Chris Phelan

Personal information
- Born: 12 December 1955 Borris-in-Ossory, County Laois, Ireland
- Died: 5 May 2026 (aged 70) Brisbane, Queensland, Australia

Playing information
- Position: Prop
Club
| Years | Team | Pld | T | G | FG | P |
| 1980–81 | Souths Magpies |  |  |  |  |  |
| 1982–84 | Parramatta Eels | 53 | 5 | 0 | 0 | 18 |
| 1984–85 | Oldham | 11 | 0 |  |  | ? |
| 1985–?? | Souths Magpies | ? |  |  |  | ? |
|  | Total |  | 5 | 0 | 0 |  |
Representative
| Years | Team | Pld | T | G | FG | P |
| 1981–84 | Queensland | 4 | 0 | 0 | 0 | 0 |
- Source:

= Chris Phelan =

Australian rugby league player (1955–2026)
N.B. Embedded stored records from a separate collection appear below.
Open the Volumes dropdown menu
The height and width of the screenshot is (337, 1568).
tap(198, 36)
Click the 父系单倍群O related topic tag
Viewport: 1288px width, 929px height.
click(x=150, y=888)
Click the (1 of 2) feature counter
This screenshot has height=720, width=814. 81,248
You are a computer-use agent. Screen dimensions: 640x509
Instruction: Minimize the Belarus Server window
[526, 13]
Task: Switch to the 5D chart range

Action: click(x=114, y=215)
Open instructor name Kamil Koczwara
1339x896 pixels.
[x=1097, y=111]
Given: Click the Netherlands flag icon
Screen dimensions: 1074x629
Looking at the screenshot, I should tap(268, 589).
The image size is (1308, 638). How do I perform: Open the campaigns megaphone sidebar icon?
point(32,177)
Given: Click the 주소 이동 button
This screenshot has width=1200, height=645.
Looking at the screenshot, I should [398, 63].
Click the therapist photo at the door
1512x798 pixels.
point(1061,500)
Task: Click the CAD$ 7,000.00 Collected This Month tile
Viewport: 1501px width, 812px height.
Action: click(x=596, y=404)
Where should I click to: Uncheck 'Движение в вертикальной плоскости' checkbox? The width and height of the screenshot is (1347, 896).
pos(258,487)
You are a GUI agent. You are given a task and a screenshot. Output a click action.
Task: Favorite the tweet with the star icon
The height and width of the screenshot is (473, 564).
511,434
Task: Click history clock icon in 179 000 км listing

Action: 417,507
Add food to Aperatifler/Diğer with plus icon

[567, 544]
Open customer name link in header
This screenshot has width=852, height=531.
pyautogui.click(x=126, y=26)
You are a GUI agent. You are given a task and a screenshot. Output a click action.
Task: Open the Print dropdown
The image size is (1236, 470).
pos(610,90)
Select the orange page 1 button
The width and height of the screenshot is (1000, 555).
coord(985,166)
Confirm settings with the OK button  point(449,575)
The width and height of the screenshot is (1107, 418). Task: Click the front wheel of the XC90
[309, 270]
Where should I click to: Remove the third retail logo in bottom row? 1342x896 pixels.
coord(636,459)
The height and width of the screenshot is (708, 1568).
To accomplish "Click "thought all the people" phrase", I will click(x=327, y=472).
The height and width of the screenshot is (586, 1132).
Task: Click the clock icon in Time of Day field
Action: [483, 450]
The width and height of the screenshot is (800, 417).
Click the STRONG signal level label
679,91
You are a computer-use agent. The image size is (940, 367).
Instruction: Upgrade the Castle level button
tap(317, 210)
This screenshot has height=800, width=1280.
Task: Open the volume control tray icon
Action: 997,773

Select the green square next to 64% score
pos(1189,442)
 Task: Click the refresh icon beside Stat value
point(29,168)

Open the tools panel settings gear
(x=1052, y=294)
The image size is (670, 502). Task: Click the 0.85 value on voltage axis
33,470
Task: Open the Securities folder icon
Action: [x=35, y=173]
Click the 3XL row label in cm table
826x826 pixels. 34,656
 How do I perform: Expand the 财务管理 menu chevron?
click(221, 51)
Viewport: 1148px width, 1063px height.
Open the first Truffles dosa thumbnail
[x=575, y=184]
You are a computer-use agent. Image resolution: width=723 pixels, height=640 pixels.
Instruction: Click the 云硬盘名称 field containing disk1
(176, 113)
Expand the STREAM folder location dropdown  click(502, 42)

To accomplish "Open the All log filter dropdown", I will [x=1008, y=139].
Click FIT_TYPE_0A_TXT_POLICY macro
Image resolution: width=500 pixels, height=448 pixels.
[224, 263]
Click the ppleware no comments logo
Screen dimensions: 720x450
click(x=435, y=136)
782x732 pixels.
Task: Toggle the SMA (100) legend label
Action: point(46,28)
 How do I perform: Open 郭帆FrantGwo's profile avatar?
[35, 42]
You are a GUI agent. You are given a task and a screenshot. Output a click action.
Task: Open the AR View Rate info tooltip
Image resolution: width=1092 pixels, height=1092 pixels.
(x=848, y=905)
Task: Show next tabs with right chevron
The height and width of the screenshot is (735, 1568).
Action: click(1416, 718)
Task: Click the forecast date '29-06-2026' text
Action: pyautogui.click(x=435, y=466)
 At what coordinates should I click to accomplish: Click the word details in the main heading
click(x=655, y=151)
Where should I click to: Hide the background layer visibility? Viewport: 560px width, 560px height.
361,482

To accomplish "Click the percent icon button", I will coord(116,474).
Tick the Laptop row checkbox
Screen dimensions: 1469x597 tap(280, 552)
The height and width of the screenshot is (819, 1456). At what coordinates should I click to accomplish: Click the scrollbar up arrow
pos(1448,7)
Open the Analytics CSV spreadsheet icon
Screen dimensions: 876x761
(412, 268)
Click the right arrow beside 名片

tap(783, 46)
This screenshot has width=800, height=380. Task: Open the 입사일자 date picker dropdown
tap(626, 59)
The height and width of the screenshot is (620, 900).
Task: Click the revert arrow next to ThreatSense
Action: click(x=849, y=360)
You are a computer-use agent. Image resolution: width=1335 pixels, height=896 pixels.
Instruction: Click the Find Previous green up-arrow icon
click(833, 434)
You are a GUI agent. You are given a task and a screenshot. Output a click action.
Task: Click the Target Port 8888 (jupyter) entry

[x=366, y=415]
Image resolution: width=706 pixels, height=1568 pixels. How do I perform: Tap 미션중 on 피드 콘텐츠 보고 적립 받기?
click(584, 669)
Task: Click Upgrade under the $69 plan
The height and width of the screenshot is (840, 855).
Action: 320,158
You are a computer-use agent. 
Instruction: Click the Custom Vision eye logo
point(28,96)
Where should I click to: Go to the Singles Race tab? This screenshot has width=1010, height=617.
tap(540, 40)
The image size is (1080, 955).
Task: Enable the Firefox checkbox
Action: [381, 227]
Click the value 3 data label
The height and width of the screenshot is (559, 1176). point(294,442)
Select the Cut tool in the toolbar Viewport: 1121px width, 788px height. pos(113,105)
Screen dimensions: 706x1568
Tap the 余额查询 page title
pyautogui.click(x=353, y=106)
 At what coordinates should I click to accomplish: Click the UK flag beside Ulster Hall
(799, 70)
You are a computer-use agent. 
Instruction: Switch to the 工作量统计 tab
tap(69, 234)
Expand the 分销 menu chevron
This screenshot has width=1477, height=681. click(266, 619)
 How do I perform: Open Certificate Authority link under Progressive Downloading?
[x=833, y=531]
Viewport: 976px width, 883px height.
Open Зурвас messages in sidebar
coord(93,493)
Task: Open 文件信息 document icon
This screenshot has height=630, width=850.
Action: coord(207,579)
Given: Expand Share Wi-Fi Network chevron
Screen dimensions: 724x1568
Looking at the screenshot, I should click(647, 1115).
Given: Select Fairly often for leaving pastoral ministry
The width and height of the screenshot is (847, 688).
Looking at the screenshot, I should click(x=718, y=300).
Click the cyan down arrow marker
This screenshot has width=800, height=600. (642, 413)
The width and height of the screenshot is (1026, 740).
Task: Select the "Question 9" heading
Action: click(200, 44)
Chris Phelan (12 December 1955 – 5 May 2026) was an Irish-born Australian rugby league footballer who played in the 1980s. He was a state representative versatile forward for Queensland and a two-time New South Wales Rugby League premiership-winner with the Parramatta Eels.

Phelan was born in Borris-in-Ossory, Ireland. Immensely strong for his size, the Townsville forward was playing for Brisbane's Southern Suburbs club when he was first selected for Queensland at lock in all three games of the 1981 interstate series. Phelan was the Brisbane Rugby League premierships Rothmans Medal winner that year and also won the Grand Final with Souths.

He signed to Sydney's defending premiers Parramatta in 1982. He had to sit out the start of the 1982 while Parramatta waged a battle with the Queensland Rugby League over his transfer fee.

Phelan played at prop in the Eels' two Grand Final wins over Manly in 1982 and 1983 but moved to the second-row for the 6–4 loss in the 1984 decider against Canterbury. In 1984 he was recalled to the Queensland side for game III of the State of Origin series where he appeared at second-row.

After a season with Oldham in England, Phelan returned to his home state in 1985 and continued playing with Souths, helping them to victory in the 1985 Brisbane Rugby League grand final.

In 2008, he was named in the Souths Magpies team of the century.

Phelan died of pancreatic cancer in Brisbane, on 5 May 2026, at the age of 70.